• What you are asked to do:
In full and unaltered, output the records below.

Provided data Start Marker

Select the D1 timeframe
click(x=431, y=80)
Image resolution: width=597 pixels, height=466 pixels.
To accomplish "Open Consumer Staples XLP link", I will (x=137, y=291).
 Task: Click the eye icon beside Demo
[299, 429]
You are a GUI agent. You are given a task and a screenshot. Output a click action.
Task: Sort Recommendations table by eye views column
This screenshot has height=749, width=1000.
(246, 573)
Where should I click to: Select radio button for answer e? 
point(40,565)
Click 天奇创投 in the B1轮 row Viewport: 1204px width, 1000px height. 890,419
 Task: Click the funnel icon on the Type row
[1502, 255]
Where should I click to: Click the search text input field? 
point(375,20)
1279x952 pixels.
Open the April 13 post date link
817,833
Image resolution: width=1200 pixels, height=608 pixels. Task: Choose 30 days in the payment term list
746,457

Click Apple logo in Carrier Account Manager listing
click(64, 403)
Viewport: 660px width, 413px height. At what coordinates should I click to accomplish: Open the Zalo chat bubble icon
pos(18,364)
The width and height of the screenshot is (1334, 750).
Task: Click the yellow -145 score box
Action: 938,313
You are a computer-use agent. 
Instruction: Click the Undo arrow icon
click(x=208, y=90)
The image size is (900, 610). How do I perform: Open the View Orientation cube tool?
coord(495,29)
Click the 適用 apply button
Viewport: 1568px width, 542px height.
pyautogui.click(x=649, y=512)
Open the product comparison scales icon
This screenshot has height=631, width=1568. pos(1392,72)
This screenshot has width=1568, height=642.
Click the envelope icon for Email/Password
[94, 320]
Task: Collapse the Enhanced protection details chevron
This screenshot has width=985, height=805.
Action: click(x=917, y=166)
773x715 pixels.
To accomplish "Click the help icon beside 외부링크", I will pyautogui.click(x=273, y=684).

Provided data End Marker

• Answer to this task:
Select the D1 timeframe
click(x=431, y=80)
Image resolution: width=597 pixels, height=466 pixels.
To accomplish "Open Consumer Staples XLP link", I will (x=137, y=291).
 Task: Click the eye icon beside Demo
[299, 429]
You are a GUI agent. You are given a task and a screenshot. Output a click action.
Task: Sort Recommendations table by eye views column
This screenshot has height=749, width=1000.
(246, 573)
Where should I click to: Select radio button for answer e? 
point(40,565)
Click 天奇创投 in the B1轮 row Viewport: 1204px width, 1000px height. 890,419
 Task: Click the funnel icon on the Type row
[1502, 255]
Where should I click to: Click the search text input field? 
point(375,20)
1279x952 pixels.
Open the April 13 post date link
817,833
Image resolution: width=1200 pixels, height=608 pixels. Task: Choose 30 days in the payment term list
746,457

Click Apple logo in Carrier Account Manager listing
click(64, 403)
Viewport: 660px width, 413px height. At what coordinates should I click to accomplish: Open the Zalo chat bubble icon
pos(18,364)
The width and height of the screenshot is (1334, 750).
Task: Click the yellow -145 score box
Action: 938,313
You are a computer-use agent. 
Instruction: Click the Undo arrow icon
click(x=208, y=90)
The image size is (900, 610). How do I perform: Open the View Orientation cube tool?
coord(495,29)
Click the 適用 apply button
Viewport: 1568px width, 542px height.
pyautogui.click(x=649, y=512)
Open the product comparison scales icon
This screenshot has height=631, width=1568. pos(1392,72)
This screenshot has width=1568, height=642.
Click the envelope icon for Email/Password
[94, 320]
Task: Collapse the Enhanced protection details chevron
This screenshot has width=985, height=805.
Action: click(x=917, y=166)
773x715 pixels.
To accomplish "Click the help icon beside 외부링크", I will pyautogui.click(x=273, y=684).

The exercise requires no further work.